El contraste con la realidad europea es evidente: Puigdemont no buscó refugio en Moscú, sino en Bruselas, corazón de la Unión Europea, donde Bélgica se ha negado sistemáticamente a su extradición. Países bálticos como Letonia y Estonia —curiosamente, la actual representante exterior de la UE es de origen estonio— han mostrado simpatías públicas hacia el movimiento independentista, al igual que algunos parlamentarios británicos que han defendido el derecho a un referéndum. Estos apoyos, lejos de Rusia, muestran que el impulso diplomático del independentismo ha sido, en gran medida, intraeuropeo.

La insistencia en el “fantasma ruso” no es inocente. Sirve para desacreditar con cierta torpeza, también hay que decirlo, el movimiento secesionista catalán vinculándolo con una potencia extranjera que, en la opinión pública occidental, se percibe como un adversario sistémico.
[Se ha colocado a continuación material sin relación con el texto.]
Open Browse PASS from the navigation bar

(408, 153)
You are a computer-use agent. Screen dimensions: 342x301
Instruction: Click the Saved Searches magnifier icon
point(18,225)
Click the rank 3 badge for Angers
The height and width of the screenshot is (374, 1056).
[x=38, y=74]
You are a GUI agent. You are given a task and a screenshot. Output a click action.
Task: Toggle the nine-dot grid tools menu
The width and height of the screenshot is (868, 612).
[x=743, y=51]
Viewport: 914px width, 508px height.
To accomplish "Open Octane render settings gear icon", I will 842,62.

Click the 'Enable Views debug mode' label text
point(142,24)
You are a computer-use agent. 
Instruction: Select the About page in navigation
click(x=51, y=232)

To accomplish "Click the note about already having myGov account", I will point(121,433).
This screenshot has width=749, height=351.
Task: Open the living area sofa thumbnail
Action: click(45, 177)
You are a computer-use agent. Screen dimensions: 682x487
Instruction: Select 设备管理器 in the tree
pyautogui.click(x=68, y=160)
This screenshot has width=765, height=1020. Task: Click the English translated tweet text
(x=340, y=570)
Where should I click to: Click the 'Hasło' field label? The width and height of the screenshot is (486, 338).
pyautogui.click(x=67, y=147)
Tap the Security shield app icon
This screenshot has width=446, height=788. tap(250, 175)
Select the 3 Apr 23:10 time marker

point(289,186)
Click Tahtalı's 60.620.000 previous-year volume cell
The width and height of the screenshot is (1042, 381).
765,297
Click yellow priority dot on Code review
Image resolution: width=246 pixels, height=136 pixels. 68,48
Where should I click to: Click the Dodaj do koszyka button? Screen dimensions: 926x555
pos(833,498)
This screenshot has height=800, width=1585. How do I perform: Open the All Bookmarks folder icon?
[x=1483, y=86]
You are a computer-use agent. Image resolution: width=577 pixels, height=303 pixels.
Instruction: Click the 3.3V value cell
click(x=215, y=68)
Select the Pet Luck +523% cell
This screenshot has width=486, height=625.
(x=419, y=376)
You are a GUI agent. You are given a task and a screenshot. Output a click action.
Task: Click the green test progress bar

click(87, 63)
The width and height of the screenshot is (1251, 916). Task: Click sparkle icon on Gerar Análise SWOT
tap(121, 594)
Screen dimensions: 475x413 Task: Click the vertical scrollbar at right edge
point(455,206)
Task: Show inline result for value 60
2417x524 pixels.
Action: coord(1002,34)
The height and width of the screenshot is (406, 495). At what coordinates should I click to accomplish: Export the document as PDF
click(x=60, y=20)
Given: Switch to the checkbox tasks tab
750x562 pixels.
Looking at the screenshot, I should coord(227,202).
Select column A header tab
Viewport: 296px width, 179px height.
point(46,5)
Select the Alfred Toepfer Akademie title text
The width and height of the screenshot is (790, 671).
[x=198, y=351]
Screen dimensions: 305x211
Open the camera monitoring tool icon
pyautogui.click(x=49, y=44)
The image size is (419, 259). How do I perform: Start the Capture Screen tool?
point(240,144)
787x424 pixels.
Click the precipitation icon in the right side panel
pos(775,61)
Se trata de una estrategia política que transforma una cuestión interna europea en un supuesto capítulo de guerra híbrida, reforzando así la narrativa de amenaza externa y desviando la atención de las responsabilidades y contradicciones dentro de la propia UE.

Es hora de dejar de lado el relato de la injerencia rusa sin pruebas y afrontar el desafío catalán como lo que es: un conflicto interno alimentado por la inacción y cobardía de las instituciones políticas españolas, y que se juega en las instituciones y territorios de la Unión, no en los pasillos del Kremlin.